The Seventy-Four took a look at research over the years that has indicated that good schools help good teachers be effective--but a school with a negative school climate can leave even the best of teachers with their hands tied.
This would be easier to comfortably conclude if contradictory research did not also indicate that effective teachers may raise positive school climate through their skill. The competing research, then, leaves us to wonder if school climate and teacher effectiveness is a chicken and the egg type scenario.
Regardless, even if research proved definitively that teacher effectiveness is directly correlated to school climate, The Seventy-Four points out how hard it is to pinpoint exactly how to create a more positive climate.
One thing The Seventy-Four and many education advocates can agree on: policy doesn’t come close enough to trying.

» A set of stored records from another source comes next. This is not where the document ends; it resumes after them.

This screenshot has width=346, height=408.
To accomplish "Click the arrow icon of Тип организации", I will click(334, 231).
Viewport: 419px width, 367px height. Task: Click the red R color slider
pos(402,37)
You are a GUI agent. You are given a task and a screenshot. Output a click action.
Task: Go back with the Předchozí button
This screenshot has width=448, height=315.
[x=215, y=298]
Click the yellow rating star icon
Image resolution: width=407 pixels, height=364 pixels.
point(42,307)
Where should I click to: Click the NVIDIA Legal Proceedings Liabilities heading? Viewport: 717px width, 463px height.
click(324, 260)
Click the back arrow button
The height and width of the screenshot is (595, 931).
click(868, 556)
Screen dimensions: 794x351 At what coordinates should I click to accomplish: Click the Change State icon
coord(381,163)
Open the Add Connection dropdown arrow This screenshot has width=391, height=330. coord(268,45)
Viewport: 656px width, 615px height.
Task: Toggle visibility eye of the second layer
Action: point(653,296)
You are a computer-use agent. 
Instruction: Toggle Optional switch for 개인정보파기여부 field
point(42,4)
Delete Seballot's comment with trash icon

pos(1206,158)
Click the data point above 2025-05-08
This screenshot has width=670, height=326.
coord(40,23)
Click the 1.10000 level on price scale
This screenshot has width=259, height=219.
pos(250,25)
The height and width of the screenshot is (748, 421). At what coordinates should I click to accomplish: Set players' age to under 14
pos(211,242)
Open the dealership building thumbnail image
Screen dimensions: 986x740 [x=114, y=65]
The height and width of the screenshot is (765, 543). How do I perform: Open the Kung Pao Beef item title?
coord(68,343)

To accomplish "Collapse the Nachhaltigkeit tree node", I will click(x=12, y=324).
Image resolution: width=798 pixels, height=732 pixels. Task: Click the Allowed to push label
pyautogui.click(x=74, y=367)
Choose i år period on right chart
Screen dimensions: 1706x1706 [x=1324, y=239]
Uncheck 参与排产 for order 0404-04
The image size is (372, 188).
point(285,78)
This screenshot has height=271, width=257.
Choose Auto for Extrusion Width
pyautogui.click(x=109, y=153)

“[P]olicymakers might consider allotting time and money for teachers to regularly collaborate, observe classrooms, and serve as mentors — though it’s not clear whether these approaches would be more cost-effective than, say, raising teacher salaries or reducing class size,” The Seventy-Four said.
Other approaches that affect positive school climate, the article says, are things like moving towards restorative justice system and giving principals more say in regulating their respective school’s educator workforce.
When discussing the principal's role, the article points out that the entire process of recruiting, training and evaluating principals could use some meaningful reform, as well.
In other words, “”[w]hile there’s good reason to believe that no teacher is an island, much less is known about how to create school communities most likely to help teachers improve and make them want to stay.”
The Seventy-Four challenges policymakers to better understand what is working and what isn’t by not assuming that a collection of great individual teachers makes a school a good one.